救急車の乗り方 for ビギナーズ(3)


■ 受け入れ先の病院探し


救急車は受け入れ先の病院が見つかるまで決して動き出すことはない。その間、患者と付添い人は救急車のなかでずっと待ちぼうけである。


希望する病院があるならその病院に電話して受け入れてもらえるか尋ねるように言わなければならない。


また、あまりに遠くの病院を言うと救急隊員に露骨に嫌な顔をされるかも知れない。彼らとしても早く帰って休みたいなるべく多くの命を救うという重大な使命を背負っているので一人の患者にそれほど時間を割くわけにはいかないのである。
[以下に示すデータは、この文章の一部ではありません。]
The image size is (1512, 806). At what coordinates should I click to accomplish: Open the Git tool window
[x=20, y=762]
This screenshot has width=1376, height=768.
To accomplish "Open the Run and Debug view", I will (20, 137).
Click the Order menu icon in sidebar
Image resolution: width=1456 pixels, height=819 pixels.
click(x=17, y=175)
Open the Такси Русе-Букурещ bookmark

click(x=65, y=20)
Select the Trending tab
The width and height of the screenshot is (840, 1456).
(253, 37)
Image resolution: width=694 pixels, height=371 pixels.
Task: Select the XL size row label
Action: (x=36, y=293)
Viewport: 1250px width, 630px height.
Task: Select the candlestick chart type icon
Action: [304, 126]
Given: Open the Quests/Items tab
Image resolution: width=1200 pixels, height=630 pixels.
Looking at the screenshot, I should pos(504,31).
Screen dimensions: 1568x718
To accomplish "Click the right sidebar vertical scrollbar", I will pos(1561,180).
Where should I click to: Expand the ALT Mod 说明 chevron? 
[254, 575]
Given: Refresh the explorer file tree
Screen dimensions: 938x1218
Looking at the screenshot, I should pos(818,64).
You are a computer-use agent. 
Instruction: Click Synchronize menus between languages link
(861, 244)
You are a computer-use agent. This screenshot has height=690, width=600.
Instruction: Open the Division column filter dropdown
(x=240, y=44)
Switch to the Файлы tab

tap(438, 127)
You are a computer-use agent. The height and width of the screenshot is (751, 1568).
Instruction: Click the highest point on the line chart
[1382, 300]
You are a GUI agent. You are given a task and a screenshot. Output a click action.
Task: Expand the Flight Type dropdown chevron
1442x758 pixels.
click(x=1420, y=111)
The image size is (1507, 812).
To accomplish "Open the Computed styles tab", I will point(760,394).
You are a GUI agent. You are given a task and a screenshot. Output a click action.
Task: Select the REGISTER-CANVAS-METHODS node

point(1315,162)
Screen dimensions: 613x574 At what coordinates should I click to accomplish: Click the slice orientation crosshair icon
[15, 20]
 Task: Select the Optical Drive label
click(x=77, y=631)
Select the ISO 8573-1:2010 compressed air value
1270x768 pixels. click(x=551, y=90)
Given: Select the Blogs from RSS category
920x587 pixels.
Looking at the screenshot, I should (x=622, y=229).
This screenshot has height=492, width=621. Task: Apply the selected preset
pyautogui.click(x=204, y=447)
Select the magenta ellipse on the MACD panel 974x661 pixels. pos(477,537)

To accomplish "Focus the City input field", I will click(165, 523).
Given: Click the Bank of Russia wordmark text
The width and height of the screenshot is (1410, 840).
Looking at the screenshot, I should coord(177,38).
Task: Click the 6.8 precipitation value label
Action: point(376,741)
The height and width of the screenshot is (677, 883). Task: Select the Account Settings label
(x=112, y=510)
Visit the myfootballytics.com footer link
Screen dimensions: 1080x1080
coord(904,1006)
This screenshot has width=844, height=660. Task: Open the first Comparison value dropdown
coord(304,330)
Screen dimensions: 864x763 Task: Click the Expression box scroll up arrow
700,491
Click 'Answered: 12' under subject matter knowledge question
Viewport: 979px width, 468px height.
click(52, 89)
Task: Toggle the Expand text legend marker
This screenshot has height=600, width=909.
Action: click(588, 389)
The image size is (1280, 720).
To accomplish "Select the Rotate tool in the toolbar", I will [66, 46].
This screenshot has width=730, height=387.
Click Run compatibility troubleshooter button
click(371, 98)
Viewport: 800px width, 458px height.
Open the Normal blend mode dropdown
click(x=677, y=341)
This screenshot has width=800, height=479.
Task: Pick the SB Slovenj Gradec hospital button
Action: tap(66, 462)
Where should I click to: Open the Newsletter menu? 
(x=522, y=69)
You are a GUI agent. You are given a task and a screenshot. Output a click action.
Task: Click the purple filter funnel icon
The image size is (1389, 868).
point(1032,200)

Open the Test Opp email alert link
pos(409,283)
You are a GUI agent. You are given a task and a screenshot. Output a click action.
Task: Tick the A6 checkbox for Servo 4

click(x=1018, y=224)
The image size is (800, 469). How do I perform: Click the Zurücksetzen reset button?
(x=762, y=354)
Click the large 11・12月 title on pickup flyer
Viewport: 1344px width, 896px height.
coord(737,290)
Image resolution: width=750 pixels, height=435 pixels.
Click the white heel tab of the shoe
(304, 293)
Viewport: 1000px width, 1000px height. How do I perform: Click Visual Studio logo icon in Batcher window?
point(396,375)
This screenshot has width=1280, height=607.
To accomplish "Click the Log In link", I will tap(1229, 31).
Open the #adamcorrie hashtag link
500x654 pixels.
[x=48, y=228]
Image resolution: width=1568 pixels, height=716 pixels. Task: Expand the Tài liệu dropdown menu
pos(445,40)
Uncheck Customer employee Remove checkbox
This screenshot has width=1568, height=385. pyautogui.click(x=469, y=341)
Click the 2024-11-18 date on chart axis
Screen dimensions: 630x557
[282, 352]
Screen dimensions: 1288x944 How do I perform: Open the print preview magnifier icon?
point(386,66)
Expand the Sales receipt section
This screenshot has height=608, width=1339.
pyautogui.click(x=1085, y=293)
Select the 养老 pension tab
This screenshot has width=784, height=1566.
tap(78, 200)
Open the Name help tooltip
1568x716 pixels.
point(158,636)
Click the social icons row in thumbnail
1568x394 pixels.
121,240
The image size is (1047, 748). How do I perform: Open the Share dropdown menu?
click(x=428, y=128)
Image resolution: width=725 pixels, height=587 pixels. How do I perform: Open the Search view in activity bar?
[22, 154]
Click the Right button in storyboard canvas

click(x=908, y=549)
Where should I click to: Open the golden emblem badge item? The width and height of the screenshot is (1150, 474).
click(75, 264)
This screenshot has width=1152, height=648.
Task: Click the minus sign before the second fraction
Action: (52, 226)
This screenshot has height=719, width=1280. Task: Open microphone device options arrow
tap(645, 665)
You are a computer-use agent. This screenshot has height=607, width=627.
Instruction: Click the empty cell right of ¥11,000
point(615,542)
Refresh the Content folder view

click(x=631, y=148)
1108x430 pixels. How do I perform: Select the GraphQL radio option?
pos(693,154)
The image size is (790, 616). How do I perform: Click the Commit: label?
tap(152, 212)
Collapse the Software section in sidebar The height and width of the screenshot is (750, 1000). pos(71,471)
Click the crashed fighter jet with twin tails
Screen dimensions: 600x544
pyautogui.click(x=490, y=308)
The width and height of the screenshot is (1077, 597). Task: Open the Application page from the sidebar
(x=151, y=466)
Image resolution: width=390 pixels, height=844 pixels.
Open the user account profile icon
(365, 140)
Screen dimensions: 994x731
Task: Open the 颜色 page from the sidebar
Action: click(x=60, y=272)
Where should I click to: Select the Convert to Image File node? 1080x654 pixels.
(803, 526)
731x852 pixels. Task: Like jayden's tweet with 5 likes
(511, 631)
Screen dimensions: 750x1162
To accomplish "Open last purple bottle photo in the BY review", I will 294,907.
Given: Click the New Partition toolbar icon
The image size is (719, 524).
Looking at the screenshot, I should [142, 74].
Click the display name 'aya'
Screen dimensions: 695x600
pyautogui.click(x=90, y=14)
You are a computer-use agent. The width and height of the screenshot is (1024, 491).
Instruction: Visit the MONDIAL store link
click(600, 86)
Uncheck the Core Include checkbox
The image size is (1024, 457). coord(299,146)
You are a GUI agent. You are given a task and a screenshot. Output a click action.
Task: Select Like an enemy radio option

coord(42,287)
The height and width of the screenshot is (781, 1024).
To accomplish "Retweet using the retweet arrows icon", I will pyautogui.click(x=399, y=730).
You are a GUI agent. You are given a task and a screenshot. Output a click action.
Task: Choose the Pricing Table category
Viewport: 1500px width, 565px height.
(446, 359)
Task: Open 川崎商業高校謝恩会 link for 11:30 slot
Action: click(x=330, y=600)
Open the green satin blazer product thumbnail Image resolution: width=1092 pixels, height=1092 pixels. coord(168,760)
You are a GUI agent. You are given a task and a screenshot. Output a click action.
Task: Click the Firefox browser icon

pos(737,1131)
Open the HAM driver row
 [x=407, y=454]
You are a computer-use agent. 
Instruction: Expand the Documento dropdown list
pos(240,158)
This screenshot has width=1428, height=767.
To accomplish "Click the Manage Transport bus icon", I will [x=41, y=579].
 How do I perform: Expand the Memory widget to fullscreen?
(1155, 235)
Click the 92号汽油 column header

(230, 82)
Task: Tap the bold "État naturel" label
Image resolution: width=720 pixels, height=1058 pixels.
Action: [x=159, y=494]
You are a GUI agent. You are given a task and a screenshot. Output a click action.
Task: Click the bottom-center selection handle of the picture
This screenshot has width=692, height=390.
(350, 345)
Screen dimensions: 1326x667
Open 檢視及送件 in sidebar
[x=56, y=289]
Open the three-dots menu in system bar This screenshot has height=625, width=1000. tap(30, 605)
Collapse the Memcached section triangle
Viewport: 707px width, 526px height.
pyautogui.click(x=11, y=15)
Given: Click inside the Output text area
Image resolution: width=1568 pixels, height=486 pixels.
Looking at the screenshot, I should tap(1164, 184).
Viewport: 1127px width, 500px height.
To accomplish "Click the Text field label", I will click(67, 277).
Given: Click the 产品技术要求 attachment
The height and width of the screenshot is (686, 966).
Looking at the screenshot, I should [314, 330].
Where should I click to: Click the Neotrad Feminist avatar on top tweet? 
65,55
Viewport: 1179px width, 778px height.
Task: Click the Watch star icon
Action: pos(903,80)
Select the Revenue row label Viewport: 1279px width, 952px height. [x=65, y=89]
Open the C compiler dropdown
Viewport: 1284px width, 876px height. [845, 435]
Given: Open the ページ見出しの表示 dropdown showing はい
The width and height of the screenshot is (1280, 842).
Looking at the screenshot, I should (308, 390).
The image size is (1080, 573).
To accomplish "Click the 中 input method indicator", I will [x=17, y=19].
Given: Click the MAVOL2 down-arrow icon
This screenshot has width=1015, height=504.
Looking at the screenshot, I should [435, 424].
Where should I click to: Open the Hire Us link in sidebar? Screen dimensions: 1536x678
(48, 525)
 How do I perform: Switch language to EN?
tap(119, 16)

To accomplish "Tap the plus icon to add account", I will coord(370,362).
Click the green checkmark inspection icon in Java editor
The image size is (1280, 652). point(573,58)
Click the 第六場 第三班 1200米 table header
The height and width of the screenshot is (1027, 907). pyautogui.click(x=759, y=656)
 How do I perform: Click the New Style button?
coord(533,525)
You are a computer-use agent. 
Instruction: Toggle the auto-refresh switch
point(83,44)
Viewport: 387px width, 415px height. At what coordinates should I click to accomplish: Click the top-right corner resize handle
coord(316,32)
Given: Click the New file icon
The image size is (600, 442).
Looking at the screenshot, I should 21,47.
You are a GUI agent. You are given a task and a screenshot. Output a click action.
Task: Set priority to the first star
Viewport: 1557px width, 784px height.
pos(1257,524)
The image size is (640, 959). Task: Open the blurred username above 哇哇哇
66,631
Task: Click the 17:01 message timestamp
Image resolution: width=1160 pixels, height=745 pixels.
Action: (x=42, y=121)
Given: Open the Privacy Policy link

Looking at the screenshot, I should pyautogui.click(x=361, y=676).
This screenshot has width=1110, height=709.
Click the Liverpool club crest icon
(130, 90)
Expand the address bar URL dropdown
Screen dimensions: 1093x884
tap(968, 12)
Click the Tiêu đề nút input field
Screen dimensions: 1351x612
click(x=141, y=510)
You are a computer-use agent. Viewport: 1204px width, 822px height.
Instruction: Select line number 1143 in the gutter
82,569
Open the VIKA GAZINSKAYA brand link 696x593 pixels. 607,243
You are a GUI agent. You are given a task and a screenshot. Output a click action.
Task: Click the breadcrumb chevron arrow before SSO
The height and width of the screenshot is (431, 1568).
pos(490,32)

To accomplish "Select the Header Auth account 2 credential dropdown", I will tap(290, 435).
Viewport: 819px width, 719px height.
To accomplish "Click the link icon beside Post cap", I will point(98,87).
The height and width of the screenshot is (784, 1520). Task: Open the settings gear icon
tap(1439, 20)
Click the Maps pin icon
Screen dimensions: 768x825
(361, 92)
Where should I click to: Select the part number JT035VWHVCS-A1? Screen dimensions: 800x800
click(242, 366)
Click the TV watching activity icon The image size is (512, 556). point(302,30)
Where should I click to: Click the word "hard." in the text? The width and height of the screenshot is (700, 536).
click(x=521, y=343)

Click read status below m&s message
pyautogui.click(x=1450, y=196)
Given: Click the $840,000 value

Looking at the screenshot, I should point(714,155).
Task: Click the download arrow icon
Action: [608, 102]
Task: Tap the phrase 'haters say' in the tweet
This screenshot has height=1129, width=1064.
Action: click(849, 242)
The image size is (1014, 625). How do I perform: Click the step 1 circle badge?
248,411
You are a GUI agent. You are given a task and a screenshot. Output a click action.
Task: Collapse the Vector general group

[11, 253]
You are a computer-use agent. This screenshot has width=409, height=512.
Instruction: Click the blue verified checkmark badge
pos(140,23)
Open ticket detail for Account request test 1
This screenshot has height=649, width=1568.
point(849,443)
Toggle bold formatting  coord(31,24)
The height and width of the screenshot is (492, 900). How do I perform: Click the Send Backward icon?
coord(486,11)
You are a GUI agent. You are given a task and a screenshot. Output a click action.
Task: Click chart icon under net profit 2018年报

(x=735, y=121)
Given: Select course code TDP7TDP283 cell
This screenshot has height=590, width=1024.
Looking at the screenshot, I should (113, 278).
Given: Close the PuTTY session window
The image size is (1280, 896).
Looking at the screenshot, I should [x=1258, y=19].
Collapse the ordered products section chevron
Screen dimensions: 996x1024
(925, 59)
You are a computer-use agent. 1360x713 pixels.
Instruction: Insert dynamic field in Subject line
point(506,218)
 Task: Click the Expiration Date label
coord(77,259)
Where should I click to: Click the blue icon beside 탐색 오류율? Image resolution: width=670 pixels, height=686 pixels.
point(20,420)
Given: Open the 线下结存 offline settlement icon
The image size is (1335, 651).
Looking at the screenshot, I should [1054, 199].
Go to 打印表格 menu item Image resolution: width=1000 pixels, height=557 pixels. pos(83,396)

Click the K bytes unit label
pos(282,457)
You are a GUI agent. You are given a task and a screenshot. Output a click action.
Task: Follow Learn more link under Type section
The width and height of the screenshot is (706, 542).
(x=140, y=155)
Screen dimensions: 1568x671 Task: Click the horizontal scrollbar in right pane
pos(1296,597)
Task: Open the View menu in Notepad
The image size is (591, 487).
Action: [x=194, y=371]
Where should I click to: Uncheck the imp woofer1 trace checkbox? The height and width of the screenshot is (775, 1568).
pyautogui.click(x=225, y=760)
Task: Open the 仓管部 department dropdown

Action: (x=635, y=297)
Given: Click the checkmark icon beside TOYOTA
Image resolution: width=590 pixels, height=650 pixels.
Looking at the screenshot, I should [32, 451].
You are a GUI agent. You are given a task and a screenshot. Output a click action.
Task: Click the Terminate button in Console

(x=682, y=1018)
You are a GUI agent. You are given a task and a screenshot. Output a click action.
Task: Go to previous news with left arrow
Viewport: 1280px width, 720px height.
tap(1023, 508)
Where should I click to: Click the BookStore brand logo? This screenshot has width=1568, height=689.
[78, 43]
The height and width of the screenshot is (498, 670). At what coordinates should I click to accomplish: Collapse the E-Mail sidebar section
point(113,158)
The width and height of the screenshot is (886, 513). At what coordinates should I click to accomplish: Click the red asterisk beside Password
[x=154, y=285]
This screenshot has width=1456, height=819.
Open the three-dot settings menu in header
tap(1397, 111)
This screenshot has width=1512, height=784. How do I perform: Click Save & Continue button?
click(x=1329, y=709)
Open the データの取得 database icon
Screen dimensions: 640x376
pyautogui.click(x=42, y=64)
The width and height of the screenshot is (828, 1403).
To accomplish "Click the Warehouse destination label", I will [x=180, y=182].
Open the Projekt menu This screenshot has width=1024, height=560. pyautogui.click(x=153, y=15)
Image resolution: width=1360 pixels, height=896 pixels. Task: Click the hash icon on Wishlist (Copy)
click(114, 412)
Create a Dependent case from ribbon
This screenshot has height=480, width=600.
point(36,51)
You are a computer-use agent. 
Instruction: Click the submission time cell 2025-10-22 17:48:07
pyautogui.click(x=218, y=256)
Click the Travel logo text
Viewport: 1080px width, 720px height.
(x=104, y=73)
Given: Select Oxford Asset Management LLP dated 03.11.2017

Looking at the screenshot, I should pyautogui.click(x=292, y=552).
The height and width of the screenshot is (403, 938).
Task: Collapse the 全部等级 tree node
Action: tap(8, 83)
実は、この受け入れ先の病院探しというのが最大の山場なのだ。救急車がせっかく10分以内に到着しても、その後、受け入れ先の病院が見つからずに1時間ぐらい救急車のなかで待機ということは何も珍しくはない。


■ ベストな時間帯

兵庫県姫路市の男性(66)が6日未明、吐血するなどして救急搬送された際、
近隣の18病院が医師の不在などを理由に受け入れを拒んでいたことが分かった。
男性は最終的に約30キロ離れた市外の病院に2時間近くかけて搬送されたが、
途中で病状が悪化。搬送先の病院で死亡が確認された。

市消防局は「最善を尽くしたが、いろいろな条件が重なり受け入れ先を
見つけるのに時間がかかってしまった」としている。


(2007年12月6日 産経新聞)

病院の営業時間外だと専門の先生が居ないことは珍しくない。そういう状態では患者の受け入れが出来なくてある意味当然なのである。「未明」という時間帯が悪かったように思う。こういう時間帯であっても緊急医療が正常に機能する社会になってもらいたいと切に願うが、営業時間外に救急車を呼ぶ事態になった場合、こういうケースもありうる(それもかなり高い頻度で)と覚悟しておかなければならないのが実状なのである。


緊急を要しない場合で、かつ救急車を呼ばないと患者を病院に運べないような場合は、朝の9時か10時になるのを待ってから救急車を呼ぶというのがベストソリューションである。


救急車を呼び慣れているおじいちゃんおばあちゃんらは、泊まり込みのための着替えや歯ブラシなどまでしっかり用意してから病院が開く時間を見計らって救急車を呼ぶことも珍しくはない。


ただし、タクシー代が惜しいがために救急車を呼ぶようなことはあってはならない。他の助かるはずの命が助からなくなってしまう。そういうことは絶対にしないように。